──────── Dataset records

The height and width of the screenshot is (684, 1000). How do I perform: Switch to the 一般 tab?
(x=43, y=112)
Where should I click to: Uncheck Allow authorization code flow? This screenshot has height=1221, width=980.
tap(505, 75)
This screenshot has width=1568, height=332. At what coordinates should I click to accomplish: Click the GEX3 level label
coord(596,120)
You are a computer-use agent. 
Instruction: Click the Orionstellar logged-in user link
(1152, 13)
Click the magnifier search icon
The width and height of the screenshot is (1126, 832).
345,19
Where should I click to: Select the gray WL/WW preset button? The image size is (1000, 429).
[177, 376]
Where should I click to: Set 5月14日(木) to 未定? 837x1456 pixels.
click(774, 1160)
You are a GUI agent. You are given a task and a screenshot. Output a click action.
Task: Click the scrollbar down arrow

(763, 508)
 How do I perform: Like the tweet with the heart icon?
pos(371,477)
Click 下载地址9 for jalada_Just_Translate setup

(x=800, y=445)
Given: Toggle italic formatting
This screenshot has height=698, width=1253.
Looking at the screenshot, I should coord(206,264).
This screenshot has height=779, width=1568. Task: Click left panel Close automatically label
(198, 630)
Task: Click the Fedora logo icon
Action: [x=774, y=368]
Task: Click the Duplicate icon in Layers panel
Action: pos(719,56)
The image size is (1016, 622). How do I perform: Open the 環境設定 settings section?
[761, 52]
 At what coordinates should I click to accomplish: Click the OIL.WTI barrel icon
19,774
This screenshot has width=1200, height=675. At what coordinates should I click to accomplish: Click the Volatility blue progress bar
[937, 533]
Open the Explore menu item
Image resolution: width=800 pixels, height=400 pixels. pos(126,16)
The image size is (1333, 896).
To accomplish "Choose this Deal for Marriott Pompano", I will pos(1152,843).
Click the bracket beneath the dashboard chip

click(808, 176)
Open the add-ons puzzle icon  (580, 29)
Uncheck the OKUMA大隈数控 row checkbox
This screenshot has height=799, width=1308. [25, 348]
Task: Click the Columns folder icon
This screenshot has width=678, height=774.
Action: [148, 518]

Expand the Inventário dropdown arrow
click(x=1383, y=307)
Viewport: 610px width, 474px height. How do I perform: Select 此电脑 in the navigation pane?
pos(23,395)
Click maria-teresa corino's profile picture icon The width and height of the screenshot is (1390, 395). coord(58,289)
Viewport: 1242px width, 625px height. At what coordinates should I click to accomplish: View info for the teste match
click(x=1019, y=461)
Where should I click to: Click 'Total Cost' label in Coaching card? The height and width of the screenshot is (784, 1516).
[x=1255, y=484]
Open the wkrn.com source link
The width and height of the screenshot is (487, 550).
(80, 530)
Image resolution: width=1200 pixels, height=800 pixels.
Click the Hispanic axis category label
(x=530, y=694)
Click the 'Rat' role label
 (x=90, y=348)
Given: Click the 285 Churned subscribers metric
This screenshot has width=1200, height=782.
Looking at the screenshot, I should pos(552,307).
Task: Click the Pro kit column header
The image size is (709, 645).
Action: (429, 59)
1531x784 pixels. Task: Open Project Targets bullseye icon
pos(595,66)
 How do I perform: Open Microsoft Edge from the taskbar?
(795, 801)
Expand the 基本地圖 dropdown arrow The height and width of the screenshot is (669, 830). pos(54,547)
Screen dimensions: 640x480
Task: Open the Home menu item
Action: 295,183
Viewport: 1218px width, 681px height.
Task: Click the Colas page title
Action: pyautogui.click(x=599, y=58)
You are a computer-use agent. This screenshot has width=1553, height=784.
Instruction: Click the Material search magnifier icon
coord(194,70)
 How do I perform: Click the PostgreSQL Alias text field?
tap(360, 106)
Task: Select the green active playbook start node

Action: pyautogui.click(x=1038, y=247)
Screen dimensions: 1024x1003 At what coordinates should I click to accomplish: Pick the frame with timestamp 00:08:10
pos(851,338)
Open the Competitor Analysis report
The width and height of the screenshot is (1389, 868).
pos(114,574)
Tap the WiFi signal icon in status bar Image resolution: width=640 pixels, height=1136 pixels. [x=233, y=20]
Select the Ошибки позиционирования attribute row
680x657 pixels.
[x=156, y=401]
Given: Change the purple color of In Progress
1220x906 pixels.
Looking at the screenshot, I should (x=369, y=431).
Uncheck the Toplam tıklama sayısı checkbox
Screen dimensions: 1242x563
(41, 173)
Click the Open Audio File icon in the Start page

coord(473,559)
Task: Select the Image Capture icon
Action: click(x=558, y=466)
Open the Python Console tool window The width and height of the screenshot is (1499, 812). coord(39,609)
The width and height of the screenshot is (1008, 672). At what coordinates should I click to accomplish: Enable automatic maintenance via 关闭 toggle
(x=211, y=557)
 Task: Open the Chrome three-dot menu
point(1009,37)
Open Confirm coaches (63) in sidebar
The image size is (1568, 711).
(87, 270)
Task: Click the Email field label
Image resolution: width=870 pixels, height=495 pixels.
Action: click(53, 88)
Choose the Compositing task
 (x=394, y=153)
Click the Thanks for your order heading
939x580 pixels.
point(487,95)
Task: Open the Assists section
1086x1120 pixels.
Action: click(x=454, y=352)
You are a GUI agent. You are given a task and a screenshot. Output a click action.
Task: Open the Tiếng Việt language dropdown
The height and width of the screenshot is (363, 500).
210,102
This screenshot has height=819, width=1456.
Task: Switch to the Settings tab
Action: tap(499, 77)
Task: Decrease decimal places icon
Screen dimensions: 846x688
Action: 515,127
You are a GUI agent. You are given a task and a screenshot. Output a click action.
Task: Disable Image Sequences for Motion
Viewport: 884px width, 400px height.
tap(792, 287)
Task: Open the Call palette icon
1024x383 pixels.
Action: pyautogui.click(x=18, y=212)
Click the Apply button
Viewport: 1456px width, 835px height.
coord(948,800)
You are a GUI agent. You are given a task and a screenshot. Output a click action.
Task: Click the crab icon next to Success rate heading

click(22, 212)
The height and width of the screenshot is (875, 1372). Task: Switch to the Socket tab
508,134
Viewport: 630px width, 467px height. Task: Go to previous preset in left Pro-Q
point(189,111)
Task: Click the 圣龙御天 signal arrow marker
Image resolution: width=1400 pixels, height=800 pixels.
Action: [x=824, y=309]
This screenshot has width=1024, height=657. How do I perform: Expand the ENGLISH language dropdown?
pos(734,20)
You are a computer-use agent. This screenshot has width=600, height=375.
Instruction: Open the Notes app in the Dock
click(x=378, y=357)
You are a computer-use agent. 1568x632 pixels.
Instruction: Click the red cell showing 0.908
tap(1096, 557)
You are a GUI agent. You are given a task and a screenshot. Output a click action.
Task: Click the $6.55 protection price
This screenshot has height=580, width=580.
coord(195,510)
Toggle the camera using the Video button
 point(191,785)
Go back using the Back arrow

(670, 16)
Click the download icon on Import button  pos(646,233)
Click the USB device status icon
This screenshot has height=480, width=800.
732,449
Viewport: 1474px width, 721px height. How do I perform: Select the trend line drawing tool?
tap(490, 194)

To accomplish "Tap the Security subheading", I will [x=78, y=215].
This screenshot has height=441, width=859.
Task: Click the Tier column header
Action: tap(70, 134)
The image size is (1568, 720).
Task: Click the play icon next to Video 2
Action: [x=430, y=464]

────────────────

* **Problem to work on**
All lines of the data above must be repeated exactly.

* **Written answer**
The height and width of the screenshot is (684, 1000). How do I perform: Switch to the 一般 tab?
(x=43, y=112)
Where should I click to: Uncheck Allow authorization code flow? This screenshot has height=1221, width=980.
tap(505, 75)
This screenshot has width=1568, height=332. At what coordinates should I click to accomplish: Click the GEX3 level label
coord(596,120)
You are a computer-use agent. 
Instruction: Click the Orionstellar logged-in user link
(1152, 13)
Click the magnifier search icon
The width and height of the screenshot is (1126, 832).
345,19
Where should I click to: Select the gray WL/WW preset button? The image size is (1000, 429).
[177, 376]
Where should I click to: Set 5月14日(木) to 未定? 837x1456 pixels.
click(774, 1160)
You are a GUI agent. You are given a task and a screenshot. Output a click action.
Task: Click the scrollbar down arrow

(763, 508)
 How do I perform: Like the tweet with the heart icon?
pos(371,477)
Click 下载地址9 for jalada_Just_Translate setup

(x=800, y=445)
Given: Toggle italic formatting
This screenshot has height=698, width=1253.
Looking at the screenshot, I should coord(206,264).
This screenshot has height=779, width=1568. Task: Click left panel Close automatically label
(198, 630)
Task: Click the Fedora logo icon
Action: [x=774, y=368]
Task: Click the Duplicate icon in Layers panel
Action: pos(719,56)
The image size is (1016, 622). How do I perform: Open the 環境設定 settings section?
[761, 52]
 At what coordinates should I click to accomplish: Click the OIL.WTI barrel icon
19,774
This screenshot has width=1200, height=675. At what coordinates should I click to accomplish: Click the Volatility blue progress bar
[937, 533]
Open the Explore menu item
Image resolution: width=800 pixels, height=400 pixels. pos(126,16)
The image size is (1333, 896).
To accomplish "Choose this Deal for Marriott Pompano", I will pos(1152,843).
Click the bracket beneath the dashboard chip

click(808, 176)
Open the add-ons puzzle icon  (580, 29)
Uncheck the OKUMA大隈数控 row checkbox
This screenshot has height=799, width=1308. [25, 348]
Task: Click the Columns folder icon
This screenshot has width=678, height=774.
Action: [148, 518]

Expand the Inventário dropdown arrow
click(x=1383, y=307)
Viewport: 610px width, 474px height. How do I perform: Select 此电脑 in the navigation pane?
pos(23,395)
Click maria-teresa corino's profile picture icon The width and height of the screenshot is (1390, 395). coord(58,289)
Viewport: 1242px width, 625px height. At what coordinates should I click to accomplish: View info for the teste match
click(x=1019, y=461)
Where should I click to: Click 'Total Cost' label in Coaching card? The height and width of the screenshot is (784, 1516).
[x=1255, y=484]
Open the wkrn.com source link
The width and height of the screenshot is (487, 550).
(80, 530)
Image resolution: width=1200 pixels, height=800 pixels.
Click the Hispanic axis category label
(x=530, y=694)
Click the 'Rat' role label
 (x=90, y=348)
Given: Click the 285 Churned subscribers metric
This screenshot has width=1200, height=782.
Looking at the screenshot, I should pos(552,307).
Task: Click the Pro kit column header
The image size is (709, 645).
Action: (429, 59)
1531x784 pixels. Task: Open Project Targets bullseye icon
pos(595,66)
 How do I perform: Open Microsoft Edge from the taskbar?
(795, 801)
Expand the 基本地圖 dropdown arrow The height and width of the screenshot is (669, 830). pos(54,547)
Screen dimensions: 640x480
Task: Open the Home menu item
Action: 295,183
Viewport: 1218px width, 681px height.
Task: Click the Colas page title
Action: pyautogui.click(x=599, y=58)
You are a computer-use agent. This screenshot has width=1553, height=784.
Instruction: Click the Material search magnifier icon
coord(194,70)
 How do I perform: Click the PostgreSQL Alias text field?
tap(360, 106)
Task: Select the green active playbook start node

Action: pyautogui.click(x=1038, y=247)
Screen dimensions: 1024x1003 At what coordinates should I click to accomplish: Pick the frame with timestamp 00:08:10
pos(851,338)
Open the Competitor Analysis report
The width and height of the screenshot is (1389, 868).
pos(114,574)
Tap the WiFi signal icon in status bar Image resolution: width=640 pixels, height=1136 pixels. [x=233, y=20]
Select the Ошибки позиционирования attribute row
680x657 pixels.
[x=156, y=401]
Given: Change the purple color of In Progress
1220x906 pixels.
Looking at the screenshot, I should (x=369, y=431).
Uncheck the Toplam tıklama sayısı checkbox
Screen dimensions: 1242x563
(41, 173)
Click the Open Audio File icon in the Start page

coord(473,559)
Task: Select the Image Capture icon
Action: click(x=558, y=466)
Open the Python Console tool window The width and height of the screenshot is (1499, 812). coord(39,609)
The width and height of the screenshot is (1008, 672). At what coordinates should I click to accomplish: Enable automatic maintenance via 关闭 toggle
(x=211, y=557)
 Task: Open the Chrome three-dot menu
point(1009,37)
Open Confirm coaches (63) in sidebar
The image size is (1568, 711).
(87, 270)
Task: Click the Email field label
Image resolution: width=870 pixels, height=495 pixels.
Action: click(53, 88)
Choose the Compositing task
 (x=394, y=153)
Click the Thanks for your order heading
939x580 pixels.
point(487,95)
Task: Open the Assists section
1086x1120 pixels.
Action: click(x=454, y=352)
You are a GUI agent. You are given a task and a screenshot. Output a click action.
Task: Open the Tiếng Việt language dropdown
The height and width of the screenshot is (363, 500).
210,102
This screenshot has height=819, width=1456.
Task: Switch to the Settings tab
Action: tap(499, 77)
Task: Decrease decimal places icon
Screen dimensions: 846x688
Action: 515,127
You are a GUI agent. You are given a task and a screenshot. Output a click action.
Task: Disable Image Sequences for Motion
Viewport: 884px width, 400px height.
tap(792, 287)
Task: Open the Call palette icon
1024x383 pixels.
Action: pyautogui.click(x=18, y=212)
Click the Apply button
Viewport: 1456px width, 835px height.
coord(948,800)
You are a GUI agent. You are given a task and a screenshot. Output a click action.
Task: Click the crab icon next to Success rate heading

click(22, 212)
The height and width of the screenshot is (875, 1372). Task: Switch to the Socket tab
508,134
Viewport: 630px width, 467px height. Task: Go to previous preset in left Pro-Q
point(189,111)
Task: Click the 圣龙御天 signal arrow marker
Image resolution: width=1400 pixels, height=800 pixels.
Action: [x=824, y=309]
This screenshot has width=1024, height=657. How do I perform: Expand the ENGLISH language dropdown?
pos(734,20)
You are a computer-use agent. This screenshot has width=600, height=375.
Instruction: Open the Notes app in the Dock
click(x=378, y=357)
You are a computer-use agent. 1568x632 pixels.
Instruction: Click the red cell showing 0.908
tap(1096, 557)
You are a GUI agent. You are given a task and a screenshot. Output a click action.
Task: Click the $6.55 protection price
This screenshot has height=580, width=580.
coord(195,510)
Toggle the camera using the Video button
 point(191,785)
Go back using the Back arrow

(670, 16)
Click the download icon on Import button  pos(646,233)
Click the USB device status icon
This screenshot has height=480, width=800.
732,449
Viewport: 1474px width, 721px height. How do I perform: Select the trend line drawing tool?
tap(490, 194)

To accomplish "Tap the Security subheading", I will [x=78, y=215].
This screenshot has height=441, width=859.
Task: Click the Tier column header
Action: tap(70, 134)
The image size is (1568, 720).
Task: Click the play icon next to Video 2
Action: [x=430, y=464]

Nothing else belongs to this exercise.